Digital transformation shift

According to the survey, 40% of respondents indicated that they have increased their IT spending since the pandemic hit.

With this result, Hinchcliffe believes it indicates that “a shift to digital transformation across South African organisations is now actually happening”.

The survey findings correspond with a recent McKinsey report, which shows that globally, the pandemic sped up the adoption of digital technologies by several years.

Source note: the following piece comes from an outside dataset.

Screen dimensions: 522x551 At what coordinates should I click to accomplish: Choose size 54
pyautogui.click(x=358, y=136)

It adds that to meet new demands brought by the pandemic, companies are making digital and technology investments across their business models.

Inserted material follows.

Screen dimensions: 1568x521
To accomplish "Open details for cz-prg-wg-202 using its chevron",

Asked by ITWeb Brainstorm about their current budget compared to last year, 36% of local CIOs said their budget is above inflation, 38% revealed that it’s in line with inflation, while 10% noted that it’s down.

“Comparing that same data to the results from last year’s survey, there’s been an overall rise in budgets this year; and those reporting flat or declining budgets are fewer,” said Hinchcliffe.

Looking ahead, 80% of the CIOs said they’re expecting to see some form of increase in budgets next year.

According to the study, only 68% of 2021’s survey respondents expected budget increases in the year ahead, versus the 80% from this year. “In general, it does seem spending projections are growing, and there is more positivity,” Hinchcliffe noted.

On the correlation of CIO’s experience and likelihood to secure better budgets, he said: “Of the most experienced CIOs (over 10 years’ experience), the majority are the most positive about seeing some level of increase in budget.”

Looking at the leading focus areas for the next two years, executing the digital strategy was the top response, followed by security, process automation, customer experience and cloud and skills.

Hyperscale trust grows

The other biggest take away from the study is trust in hyperscale public cloud services is growing among local CIOs with the majority of them admitting to ‘already using’ the platforms. 62% of the respondents said they were using it this year versus only 35% last year.

This, as a number of hyperscalers have launched local data centres in the country. These include multinationals Amazon Web Services and Microsoft. Google is also looking to open a cloud region in South Africa imminently, giving local CIOs a variety of choices to choose from.

Some 78% of the participants revealed that they have deployed some business critical workloads into the cloud.

“This was a new question this year, but I bet the answer to this would have been very different before the pandemic,” Hinchcliffe said. “It just goes to show how our levels and trust in and reliance on the cloud have changed.”

The CIOs also revealed their cyber security fears in the study, saying ransomware, data theft as well as targeted or advanced attacks are among their biggest worries.

“From last year, we can see ransomware was the top threat, but it has come down,” Hinchcliffe commented. “Phishing, the second top concern, also decreased quite dramatically; and this year it’s fourth. Data theft and targeted or advanced attacks have both grown significantly.”

Giving his final thoughts, Hinchcliffe pointed out that most CIOs seem to be in the midst of executing their digital transformation strategies, albeit largely in what he terms ‘foundational stages’.

“We said last year, the pandemic opened the door for selling the vision of digital transformation, now the focus is working with the business to determine what delivering that vision means in practice. This year, CIOs have been more focused on being team leaders and influencing business strategy; they’re spending time optimising and digitising business processes, and discussing business and tech strategy with the CEO, board and CFO.

“Security and governance are taking up less of the CIO’s time now, but securing data and systems is a top tech priority for the organisation, which indicates a strengthened organisational awareness and resourced cyber team.

“Cloud adoption has grown significantly and there’s a greater demand for skills, particularly analytics, cyber and software development. And from what the CIOs are telling us, there’s greater positivity about increased IT budgets and spending looking ahead,” he concluded.